Future Chips Constellation, Rensselaer Polytechnic Institute, Troy, New York 12180, USA and Department of Physics, Applied Physics, and Astronomy, Rensselaer Polytechnic Institute, Troy, New York 12180, USA
Applied Physics Letters (Impact Factor: 3.52). 04/2011; 98. DOI: 10.1063/1.3579255
Source: IEEE Xplore

ABSTRACT Green GaInN/GaN quantum well light-emitting diode (LED) wafers were grown on nanopatterned c-plane sapphire substrate by metal-organic vapor phase epitaxy. Without roughening the chip surface, such LEDs show triple the light output over structures on planar sapphire. By quantitative analysis the enhancement was attributed to both, enhanced generation efficiency and extraction. The spectral interference and emission patterns reveal a 58% enhanced light extraction while photoluminescence reveals a doubling of the internal quantum efficiency.

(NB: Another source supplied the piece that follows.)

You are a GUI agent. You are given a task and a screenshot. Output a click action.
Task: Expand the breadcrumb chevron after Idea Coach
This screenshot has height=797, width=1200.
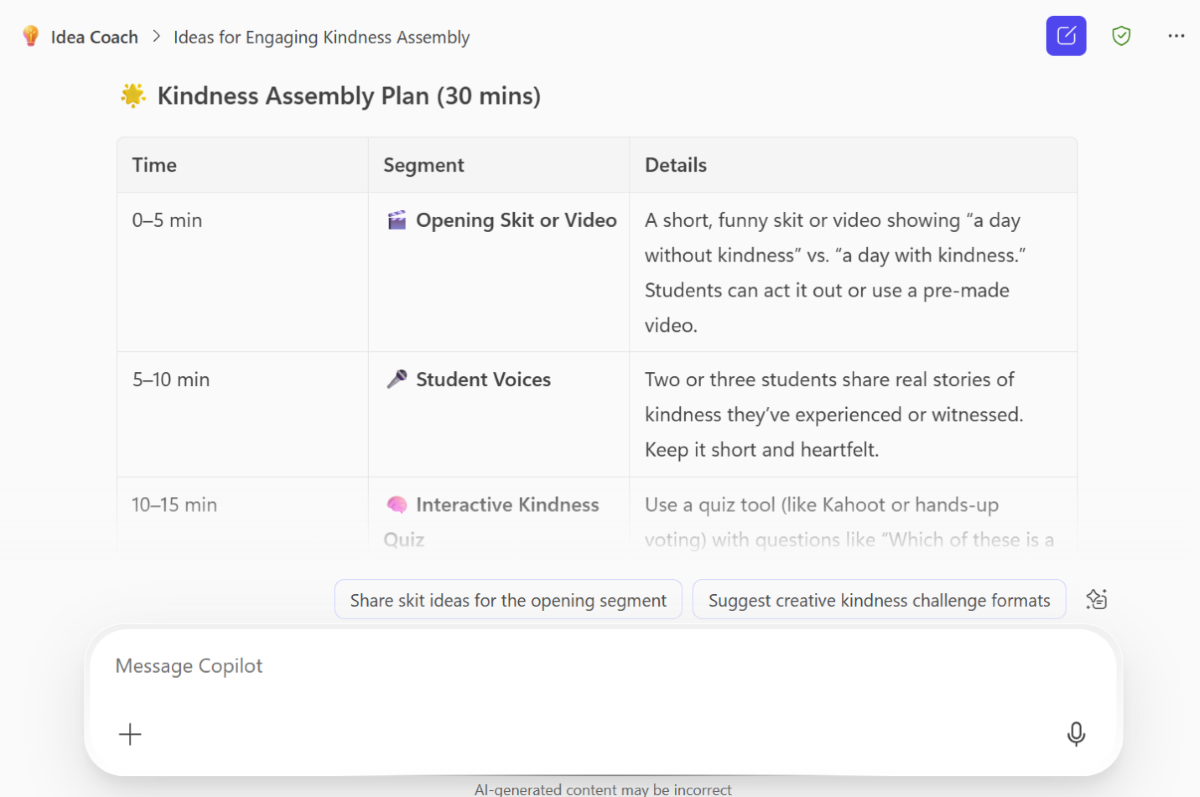coord(156,37)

The latter was attributed to a 44% lower threading dislocation density as observed in transmission electron microscopy. The partial light output power measured from the sapphire side of the unencapsulated nanopatterned substrate LED die reaches 5.2 mW at 525 nm at 100 mA compared to 1.8 mW in the reference LED. (C) 2011 American Institute of Physics. [doi:10.1063/1.3579255]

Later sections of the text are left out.